- [EXERCISE BRIEF]
With pictures left out, set down exactly the lines from the line containing "Task: Expand the Inventory Summary header" through the last line of the data.
INPUT DATA Start Marker
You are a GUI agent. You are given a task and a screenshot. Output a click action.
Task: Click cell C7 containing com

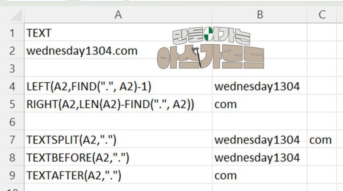pyautogui.click(x=322, y=140)
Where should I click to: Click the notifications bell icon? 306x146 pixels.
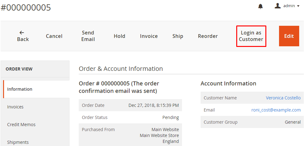point(260,6)
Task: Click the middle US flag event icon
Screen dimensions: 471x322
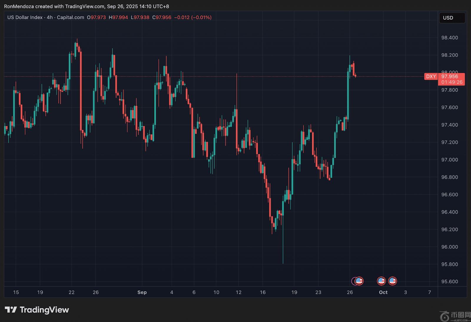Action: click(381, 281)
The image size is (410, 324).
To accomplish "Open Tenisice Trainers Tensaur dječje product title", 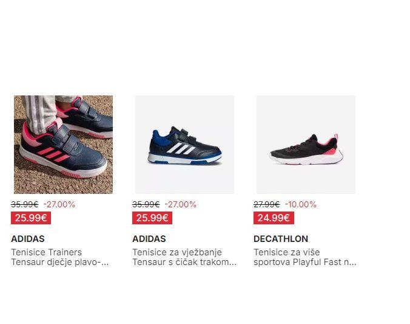I will coord(59,257).
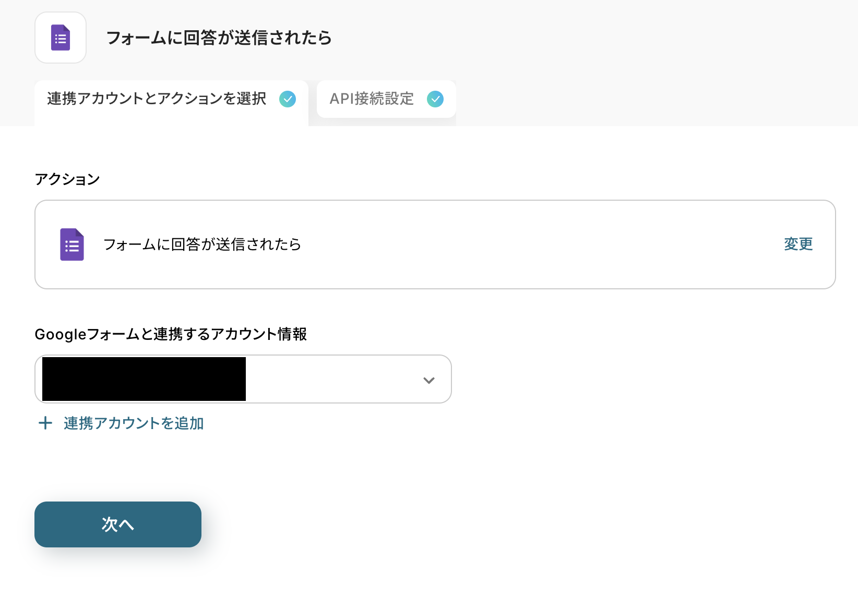The width and height of the screenshot is (858, 611).
Task: Click the Google Forms icon inside the action card
Action: pos(72,245)
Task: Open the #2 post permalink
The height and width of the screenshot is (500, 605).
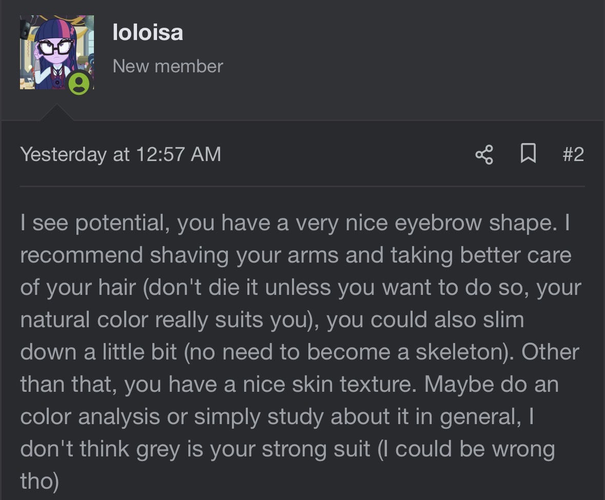Action: (573, 154)
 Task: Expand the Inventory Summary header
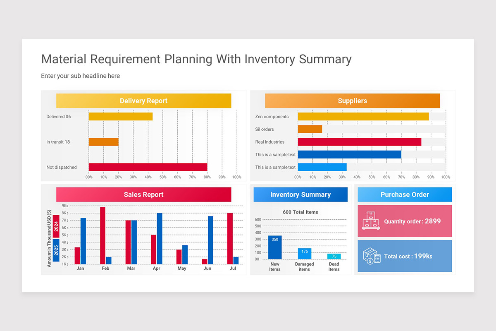pyautogui.click(x=300, y=194)
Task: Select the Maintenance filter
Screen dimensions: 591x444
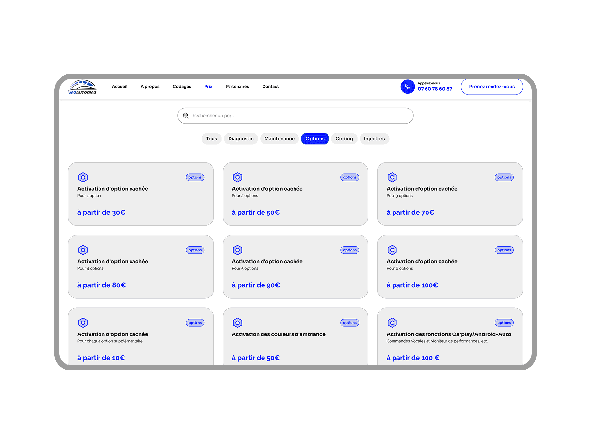Action: 279,139
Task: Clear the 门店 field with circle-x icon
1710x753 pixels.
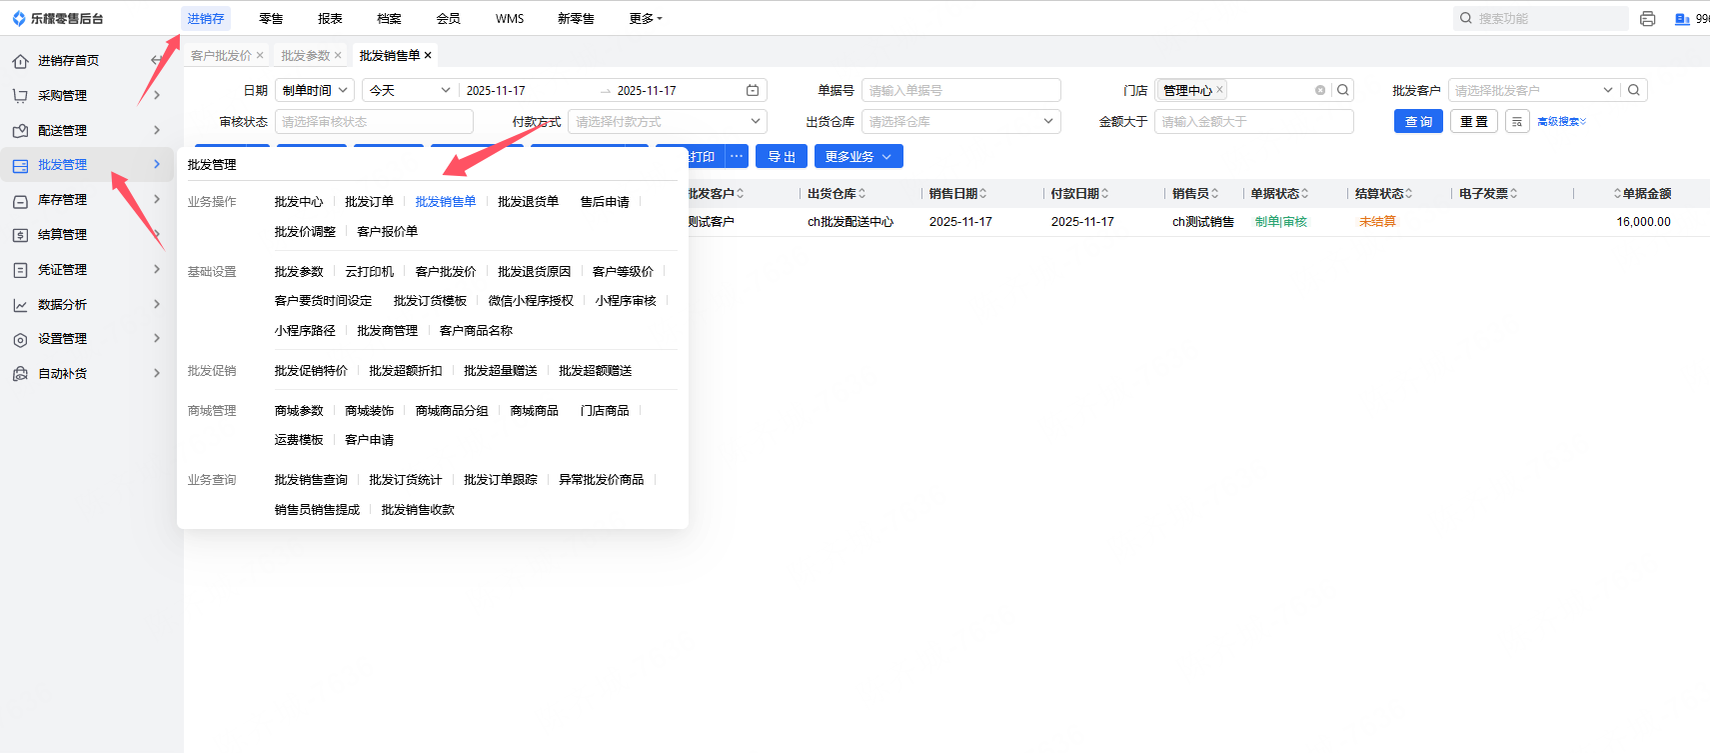Action: 1320,91
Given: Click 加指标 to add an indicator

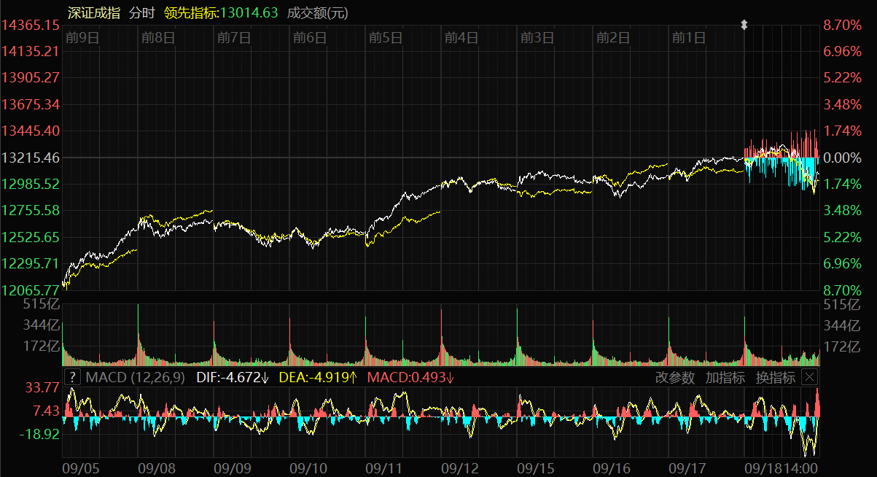Looking at the screenshot, I should (725, 377).
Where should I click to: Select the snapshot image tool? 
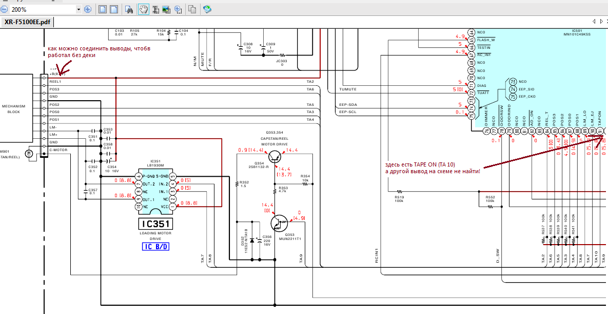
INPUT DATA End Marker
- [OUTPUT FOR THIS TASK]
 Task: Expand the Inventory Summary header
pyautogui.click(x=300, y=194)
Task: Select the Maintenance filter
Screen dimensions: 591x444
Action: 279,139
Task: Clear the 门店 field with circle-x icon
1710x753 pixels.
Action: 1320,91
Given: Click 加指标 to add an indicator

Looking at the screenshot, I should (725, 377).
Where should I click to: Select the snapshot image tool? 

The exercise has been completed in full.